DOCUMENT EXCERPT>
>>>

In the City

In the 1960s, or roughly the same time the Great Migration of African Americans left the South and came North or left rural areas for the big cities, many white Americans fled. Perhaps the most oft-told story is about Detroit, but suburban development occurred not just because there weren’t enough homes in the cities. It occurred because more and more were uncomfortable in cities. Prior to those days most model churches were in the cities but once again the fleeing of the city led to the shuttering of doors in many city churches. (If you want a really good read on this topic, see Isabel Wilkerson, The Warmth of Other Suns.)

I’m no expert on these matters, but I think that sketch is roughly accurate. The result of what is sometimes called “white flight” is that many don’t want to minister in the cities, which (in my view) leaves the impression that if the whites don’t minister no one does, but this shows sometimes a total ignorance about thriving African American and Latin American churches in the city. That’s not the point of this post, though.

<<<

RECORDS PROVIDED>
>>>

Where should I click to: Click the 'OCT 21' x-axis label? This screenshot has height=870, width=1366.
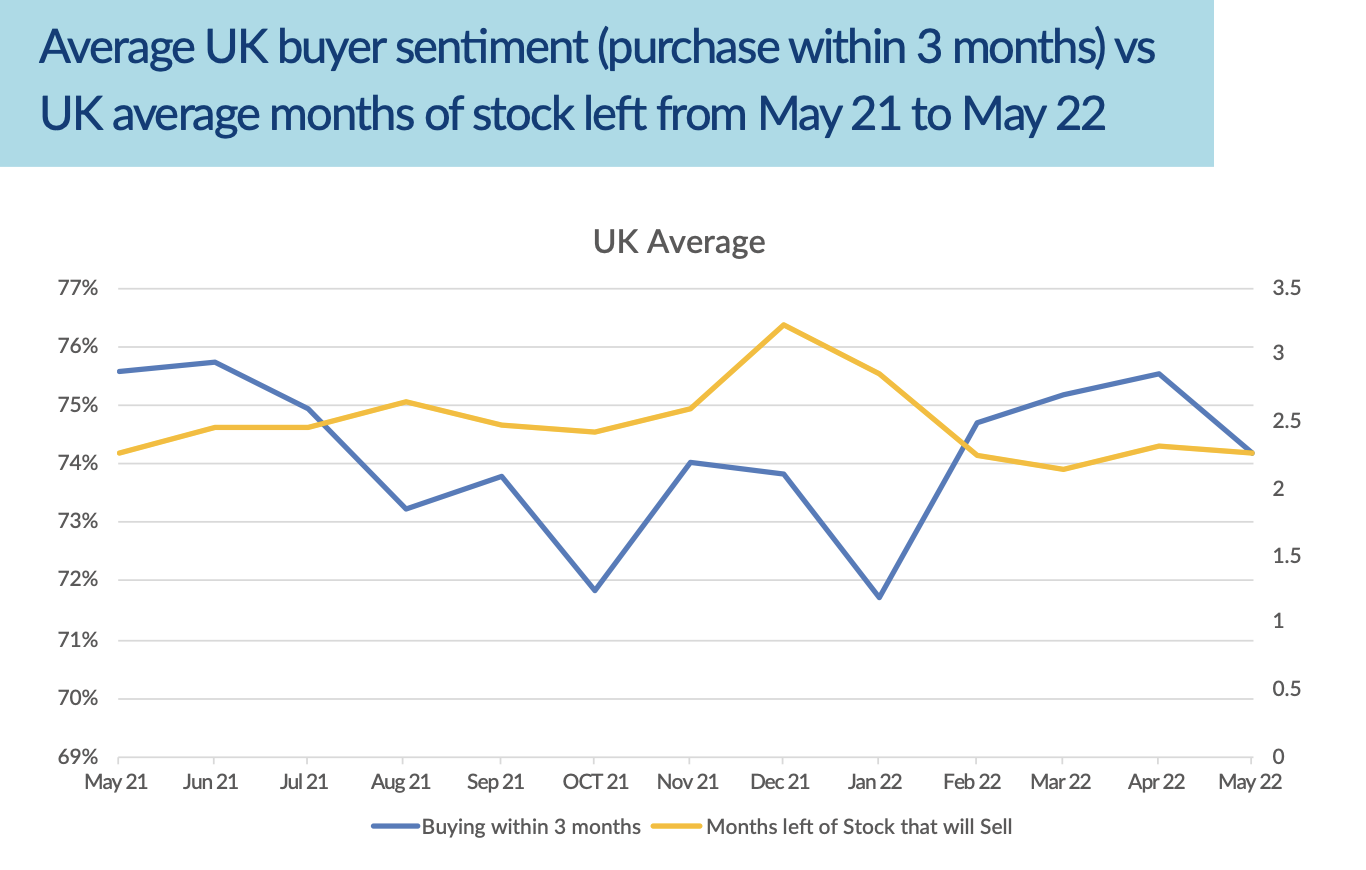595,782
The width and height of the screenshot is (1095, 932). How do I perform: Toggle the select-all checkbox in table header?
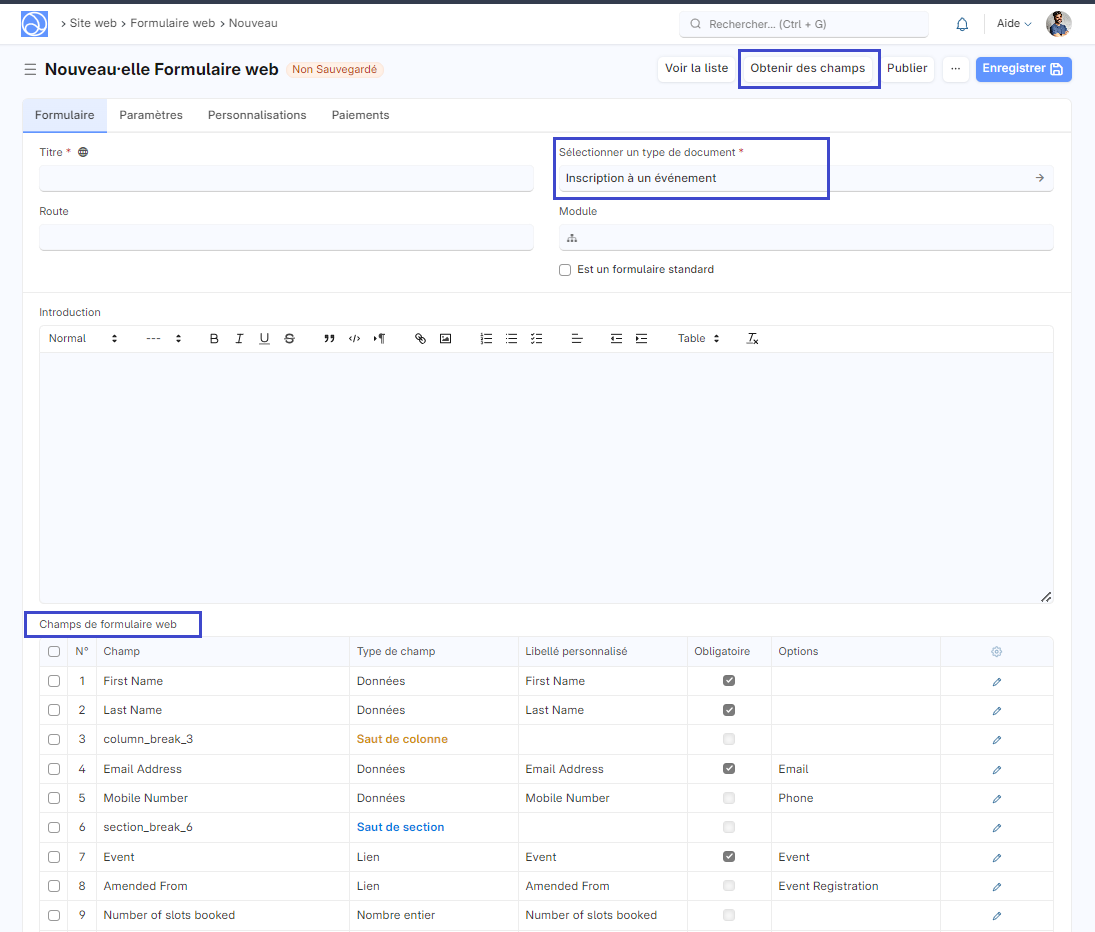pos(54,652)
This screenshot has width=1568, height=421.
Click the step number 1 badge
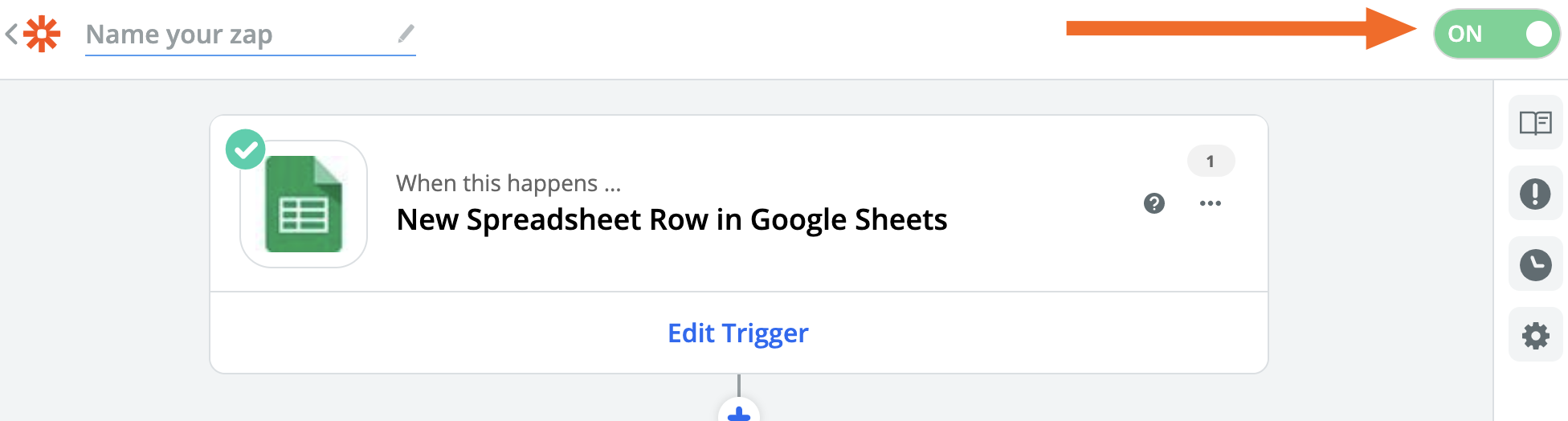tap(1211, 161)
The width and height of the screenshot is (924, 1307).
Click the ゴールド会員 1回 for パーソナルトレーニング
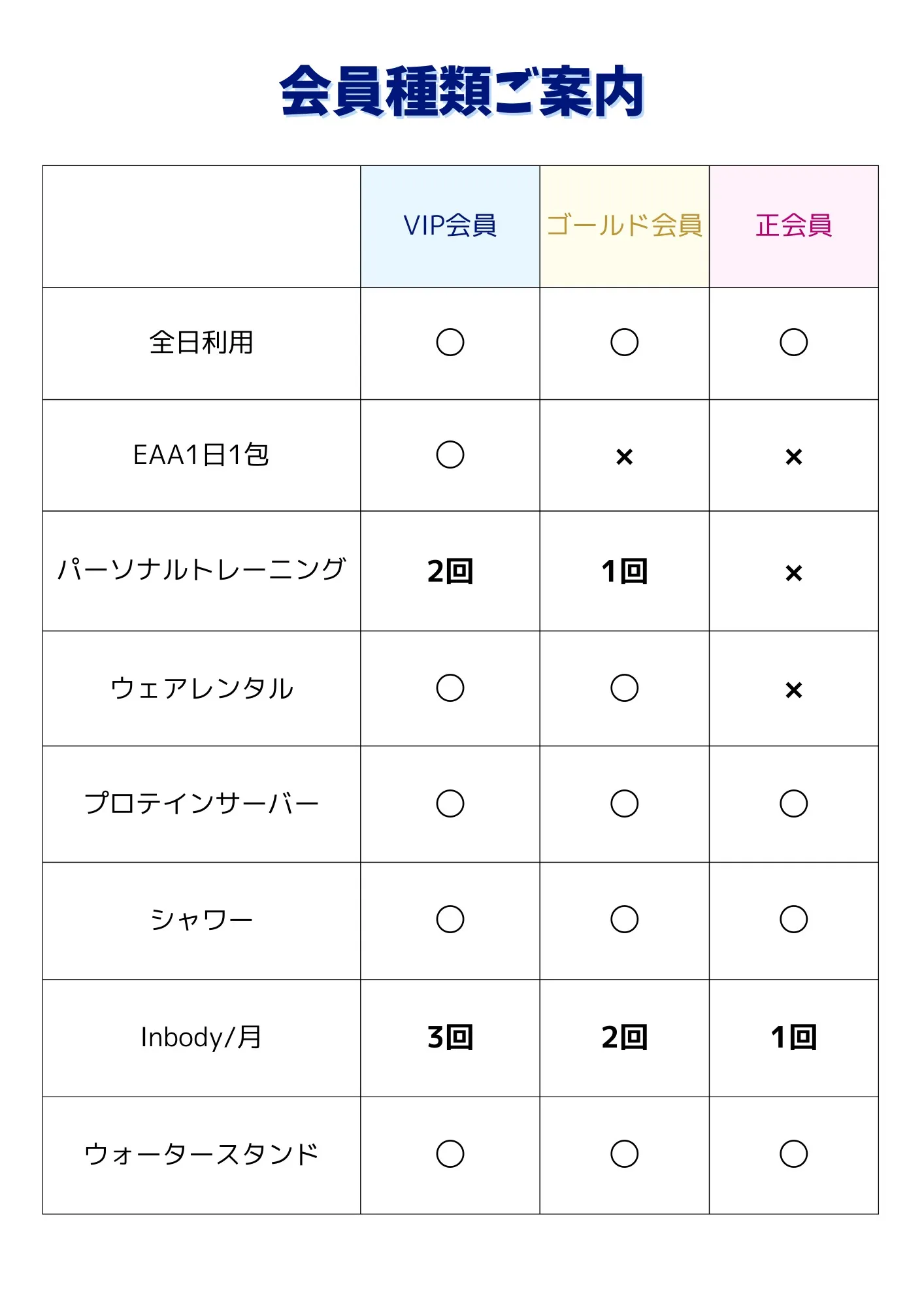coord(624,571)
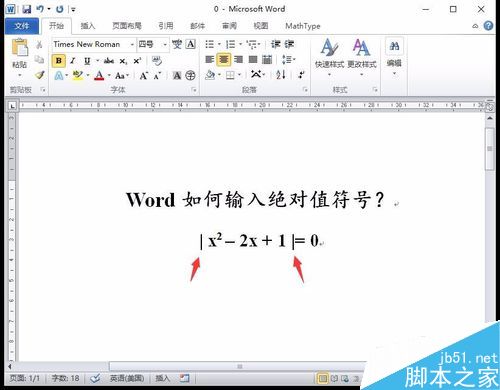Switch to the MathType tab
500x390 pixels.
[303, 26]
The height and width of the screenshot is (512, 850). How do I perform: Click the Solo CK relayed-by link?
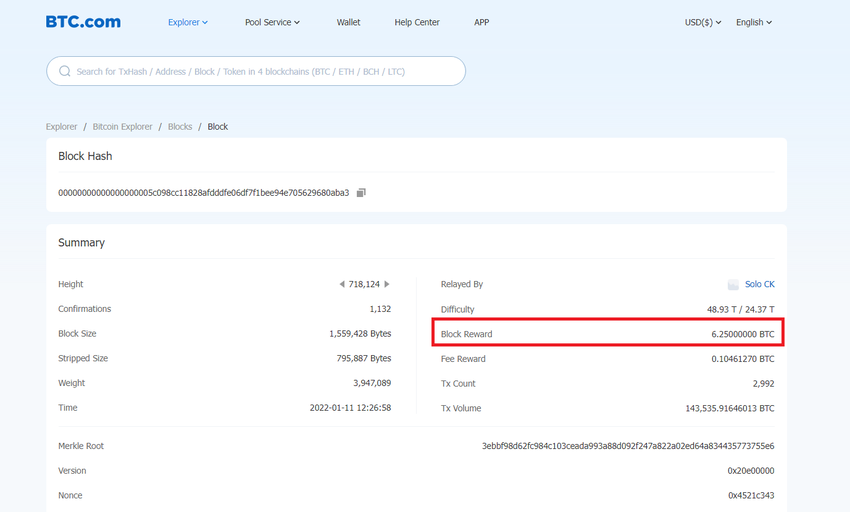(x=759, y=285)
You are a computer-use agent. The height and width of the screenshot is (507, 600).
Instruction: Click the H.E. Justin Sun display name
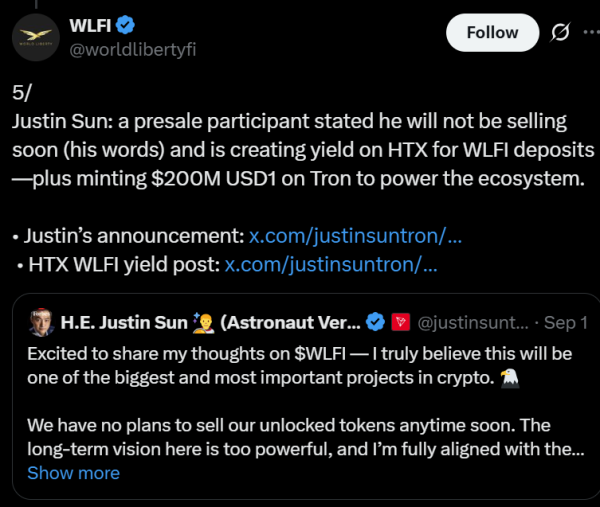(123, 322)
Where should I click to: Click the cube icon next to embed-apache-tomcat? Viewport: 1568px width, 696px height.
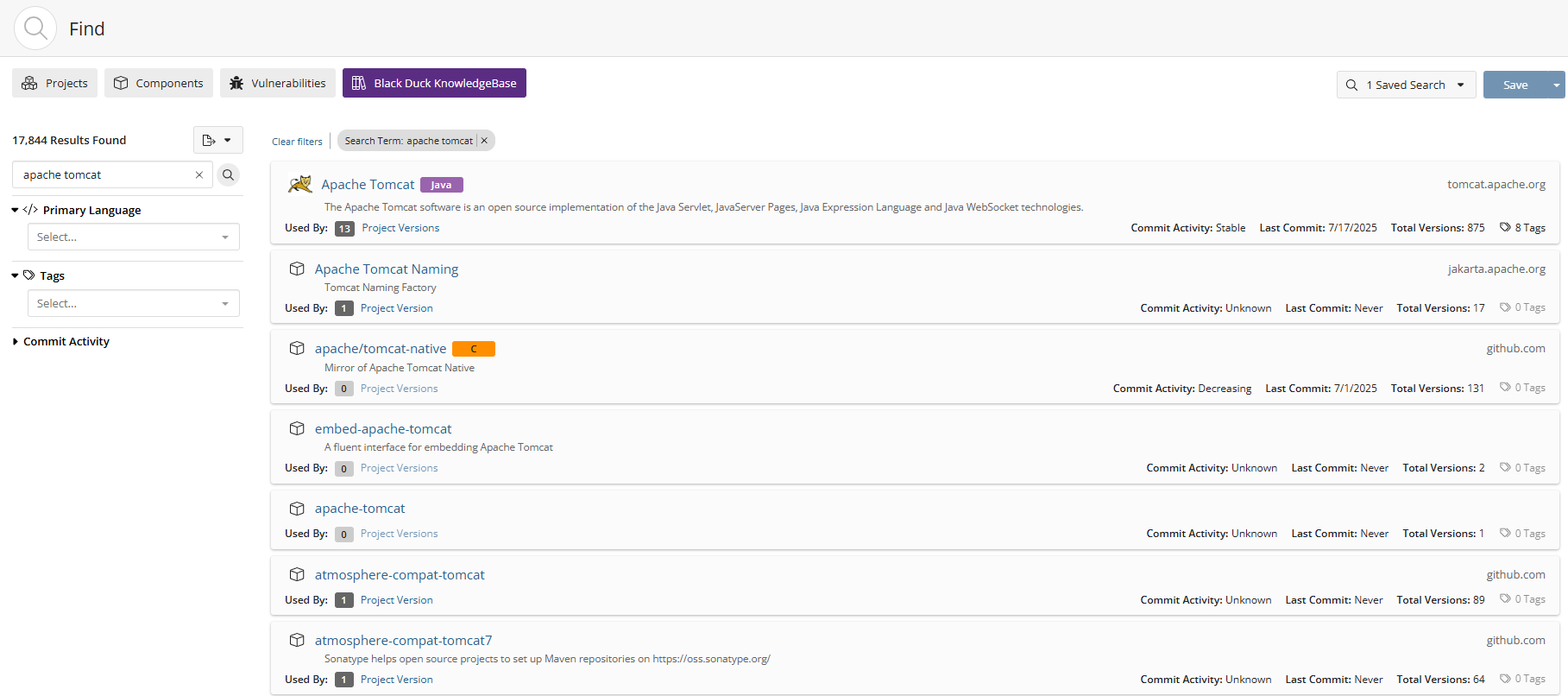297,428
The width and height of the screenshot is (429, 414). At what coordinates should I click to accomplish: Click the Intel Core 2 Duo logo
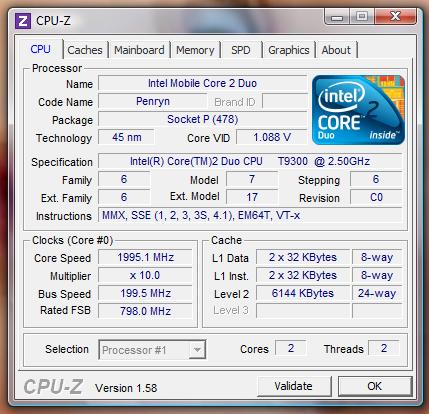[x=358, y=110]
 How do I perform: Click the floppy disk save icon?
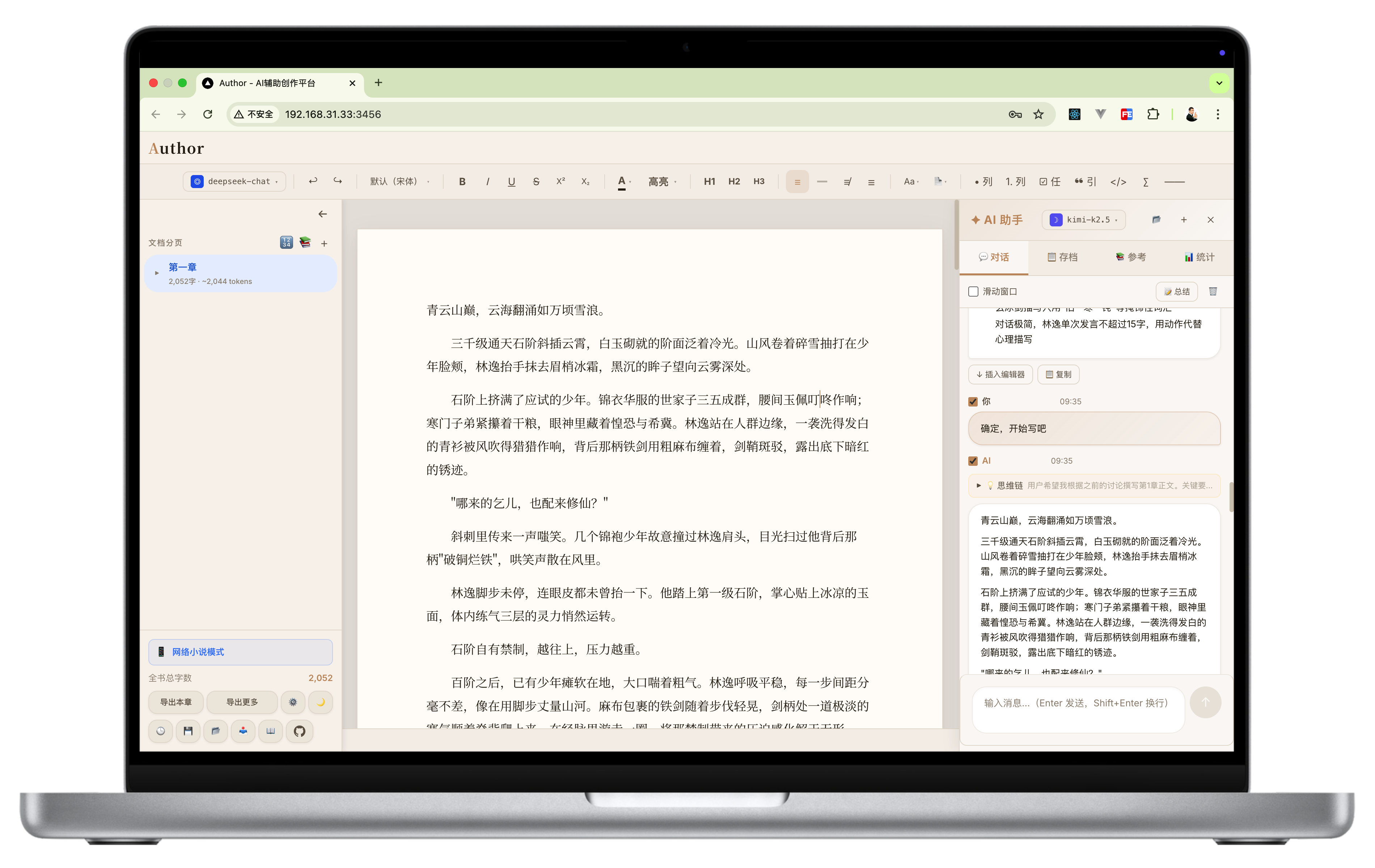coord(188,731)
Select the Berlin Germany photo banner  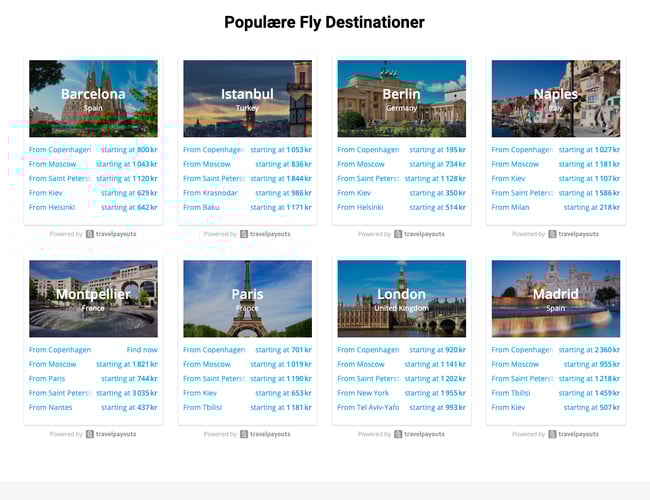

<<<

GIVEN REQUEST 1> Summarize the passage about city churches in two sentences.
GIVEN REQUEST 2> Rewrite the rows as a Markdown table with the columns Row and Line, starting with the first line of the rows and going on through the line that contains "pos(54,652)". Number each line, skip blank lines, and leave the pictures out.

CORRECT ANSWER 1> In the 1960s, around the time of the Great Migration of African Americans to the North and the big cities, many white Americans fled the cities because more and more of them were uncomfortable there, and many city churches closed their doors. The author sees a result of this "white flight" in a reluctance to minister in cities, which can give the impression that no one ministers there and overlooks thriving African American and Latin American churches in the city.

CORRECT ANSWER 2>
| Row | Line |
|---|---|
| 1 | Where should I click to: Click the 'OCT 21' x-axis label? This screenshot has height=870, width=1366. |
| 2 | 595,782 |
| 3 | The width and height of the screenshot is (1095, 932). How do I perform: Toggle the select-all checkbox in table header? |
| 4 | pos(54,652) |